Kutipan.
┌──
Kamis, 21 Agustus 2025

Kitab I’tisham, bab (24): Hukum-hukum yang diketahui melalui dalil, dan makna penunjukan dalil beserta penjelasannya

بسم الله الرحمن الرحيم

Imam Bukhari rahimahullah berkata:

"بَاب: الْأَحْكَامِ الَّتِي تُعْرَفُ بِالدَّلَائِلِ، وَكَيْفَ مَعْنَى الدِّلَالَةِ وَتَفْسِيرُهَا"

Bab: Hukum-hukum yang diketahui melalui dalil, dan makna penunjukan dalil beserta penjelasannya.

Dalam bab ini imam Bukhari rahimahullah menjelasakan bahwa hukum Islam ditetapkan dengan dalil baik secara langsung maupun secara tidak langsung dengan petunjuk atau isyarat dari dalil. Kemudian beliau menyebutkan dua hadits secara mu’allaq yang akan diriwayatkan secara muttashil dalam bab ini bersama dengan beberapa hadits lainnya.
└──
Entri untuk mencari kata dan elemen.
┌──
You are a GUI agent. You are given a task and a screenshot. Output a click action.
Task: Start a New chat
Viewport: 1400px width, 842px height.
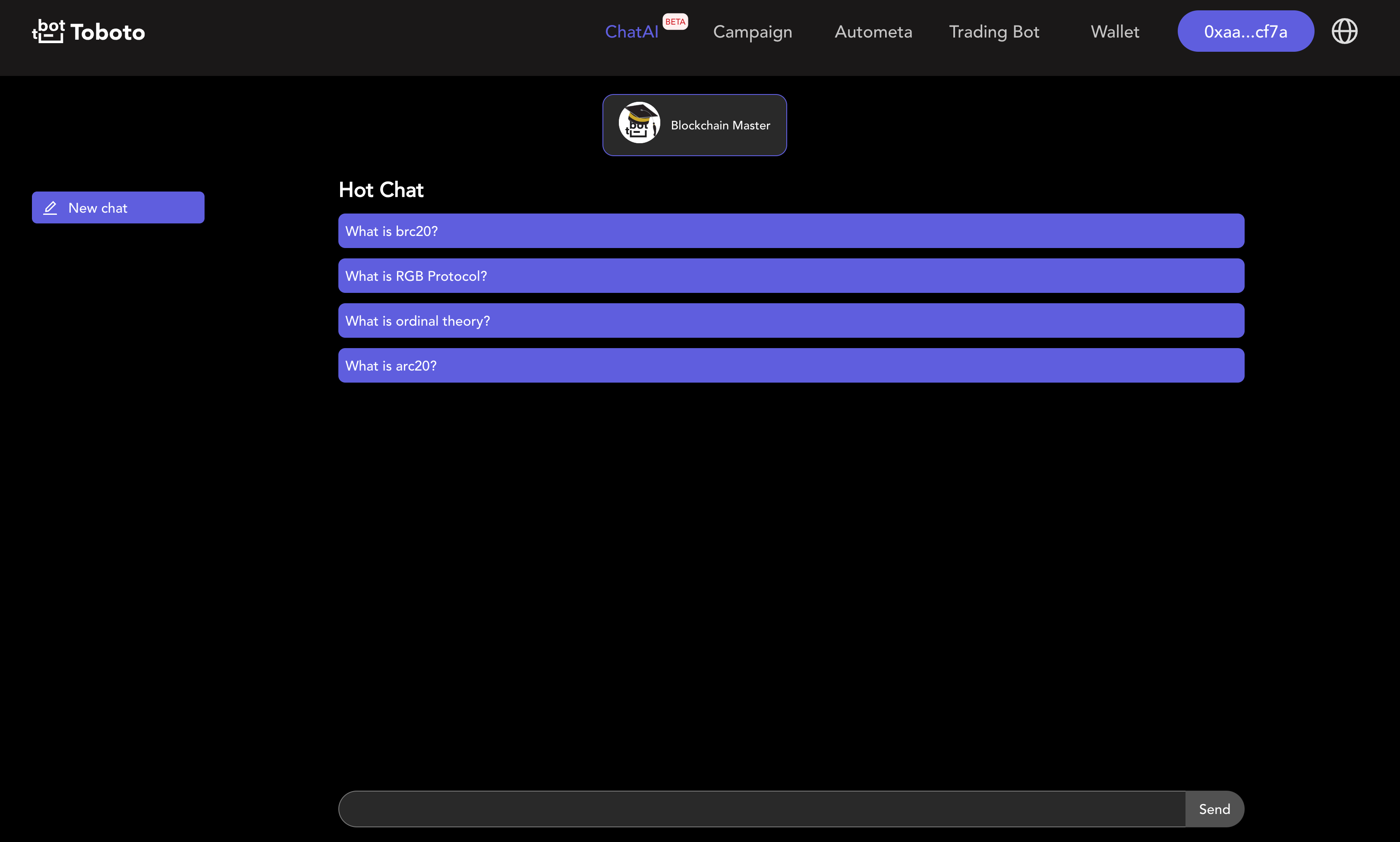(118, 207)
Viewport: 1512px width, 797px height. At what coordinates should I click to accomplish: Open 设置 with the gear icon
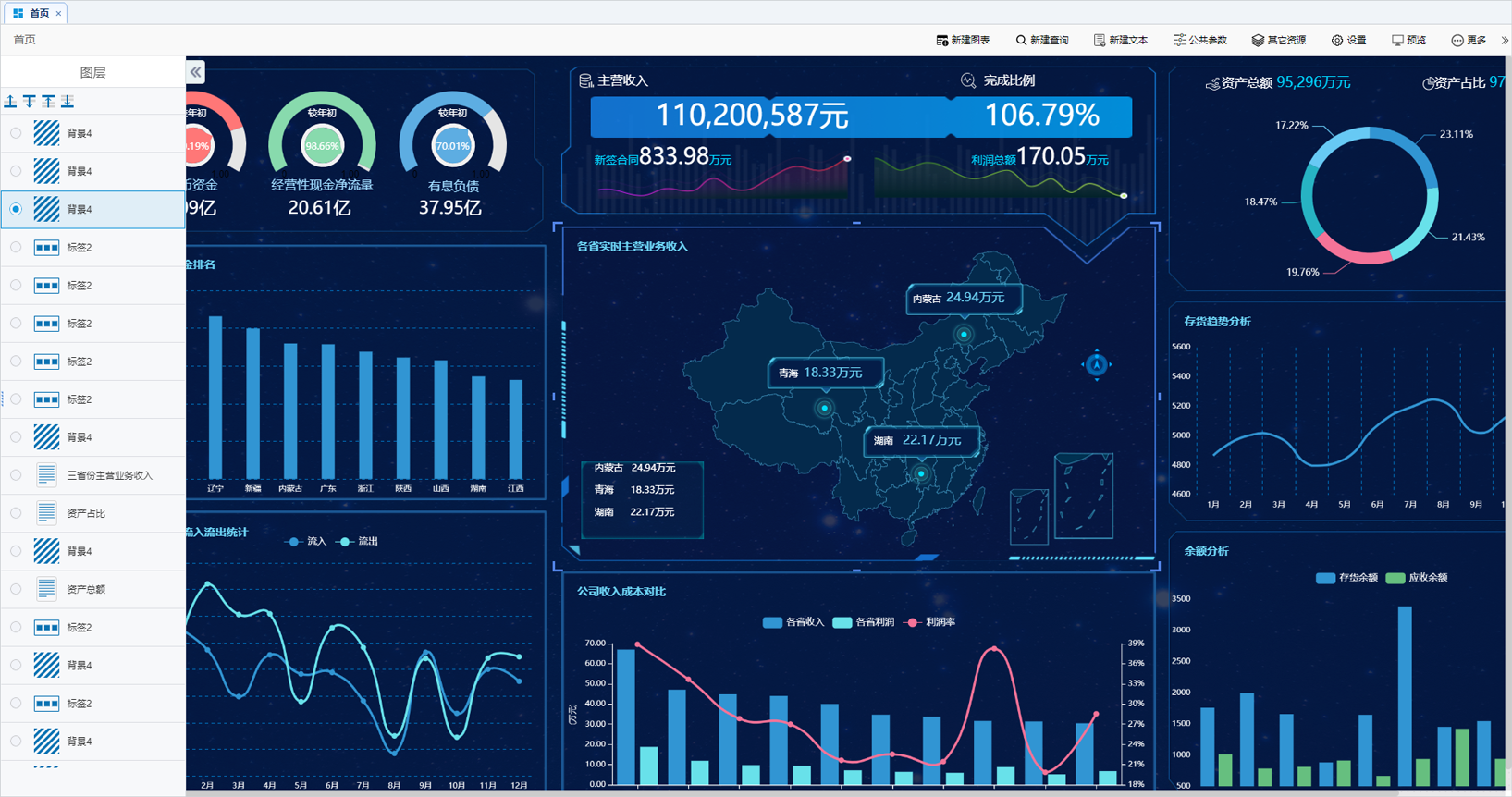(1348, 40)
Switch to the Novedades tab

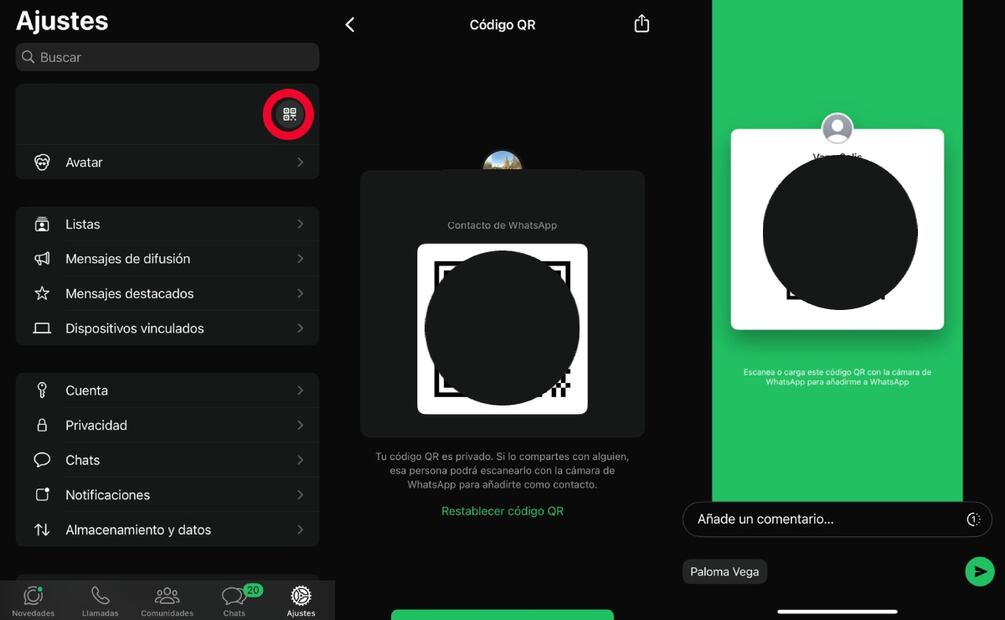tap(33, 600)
└──
Tuliskan kembali bagian kutipan tentang Kitab I’tisham tanpa mengubah apa pun, mulai dari kata-kata yang memuat "Kitab I’tisham, bab" dan berhenti setelah "beberapa hadits lainnya.".

Kitab I’tisham, bab (24): Hukum-hukum yang diketahui melalui dalil, dan makna penunjukan dalil beserta penjelasannya

بسم الله الرحمن الرحيم

Imam Bukhari rahimahullah berkata:

"بَاب: الْأَحْكَامِ الَّتِي تُعْرَفُ بِالدَّلَائِلِ، وَكَيْفَ مَعْنَى الدِّلَالَةِ وَتَفْسِيرُهَا"

Bab: Hukum-hukum yang diketahui melalui dalil, dan makna penunjukan dalil beserta penjelasannya.

Dalam bab ini imam Bukhari rahimahullah menjelasakan bahwa hukum Islam ditetapkan dengan dalil baik secara langsung maupun secara tidak langsung dengan petunjuk atau isyarat dari dalil. Kemudian beliau menyebutkan dua hadits secara mu’allaq yang akan diriwayatkan secara muttashil dalam bab ini bersama dengan beberapa hadits lainnya.